Options are legal agreements that give their buyers the right, not the obligation, to purchase the underlying assets at a future date. Whether it is the NASDAQ 100 or corn futures, trading options allows the investor to invest in these assets with a number of different investment strategies.

Hedging and Speculation

While other reasons also exist, the two main reasons for trading options are hedging and speculation. Each has a different investment philosophy as well as techniques for trading it.
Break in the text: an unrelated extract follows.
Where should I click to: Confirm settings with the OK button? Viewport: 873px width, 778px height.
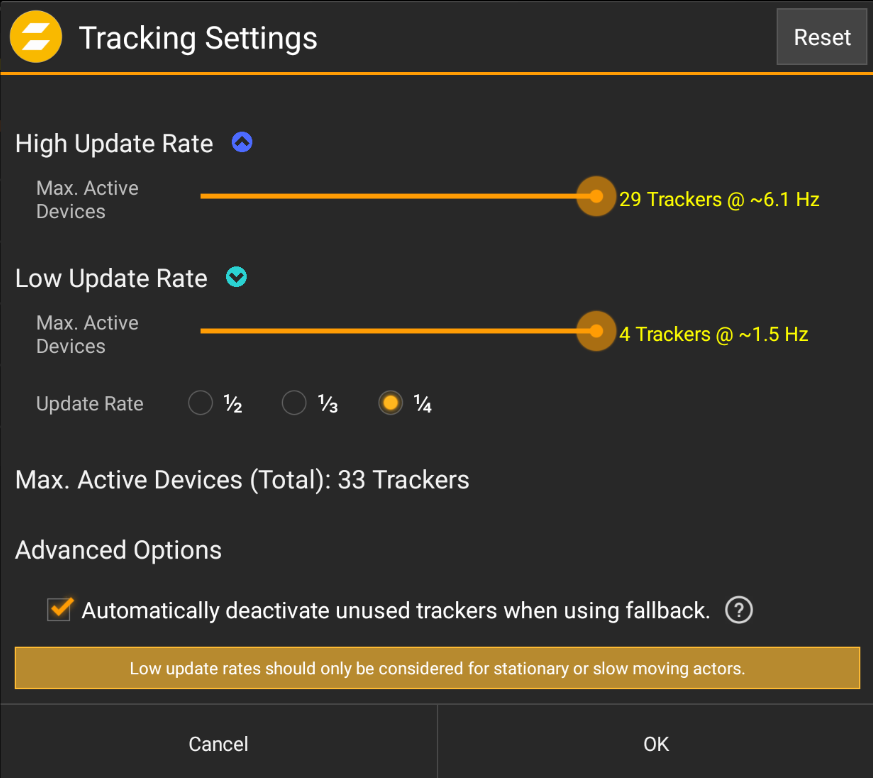[x=655, y=744]
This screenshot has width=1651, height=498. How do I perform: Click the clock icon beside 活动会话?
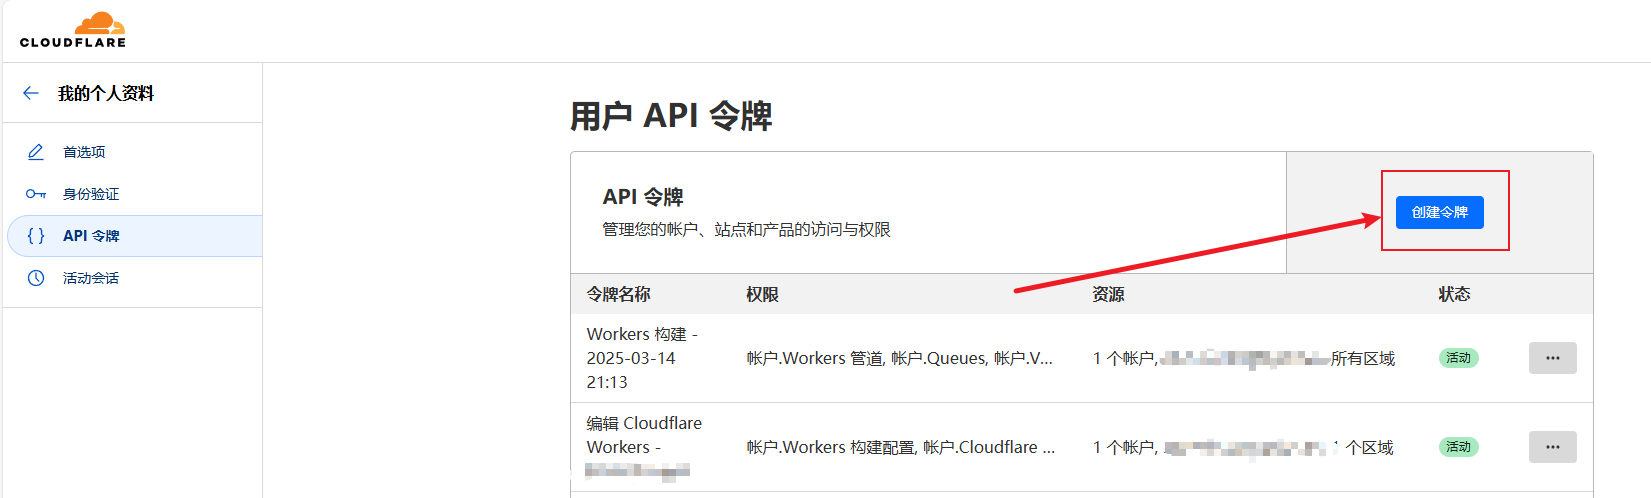pos(36,278)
Before attempting either strategy, it is important to understand the differences between them and incorporate the one that you want to pursue into your trading rules.


When you purchase commodities in an attempt to offset a potential downturn, you are hedge fund investing, or hedging. Hedging in like an insurance policy that protects the investor in the event of a negative price movement for a commodity. By trading options, you are able to reduce the potential downside of your commodity trading while still receiving the full benefits of investing. The beauty of this is that you limited your risk while preserving your profit potential.

Hedging can be done by investing in stable, commodities to offset any potential losses in more speculative endeavors. In addition, it can be done as a separate investment on an existing commodity investment; by having a second, opposing investment, it is possible to minimize any potential losses in the first position.


When trading options, speculation is like the opposite of hedging. While hedging is a defensive investing strategy, speculation is purely an offensive one. Speculation can be looked at as a bet by the investor on the price movement. The interesting part of trading commodities in this manner is that not only can you make money when the market goes up, but you can profit when it goes down or even sideways. To be successful you must correctly analyze the direction of the movement as well as the amount it will move.

Given the fact that speculation can be very risky why would you want to do it? Two reasons come to mind. First, you have at your disposal at great deal of versatility. There are many different investment options for trading options at your disposal to employ. Second is leverage; by being able to control 1,000 barrels in one oil futures contract, you have a tremendous profit potential. These reasons combine to make trading options an excellent investment opportunity.

Help with Your Trading

As with any type of investing, it is important to follow the steps for successful trading, including establishing a trading system and performing technical analysis. While understanding how to trade is critical, putting your plan into action and following it is more important.  With a solid plan and the research to back it up, you substantially improve your odds for success.

Understanding Options

Trading options is an excellent way to accumulate wealth. It is important to understand the approach that you wish to take and follow that method, whether you are hedging or speculating. By understanding about trading options you will be able to implement your plans and confidently follow them, giving you the opportunity to be a successful trader in the futures market.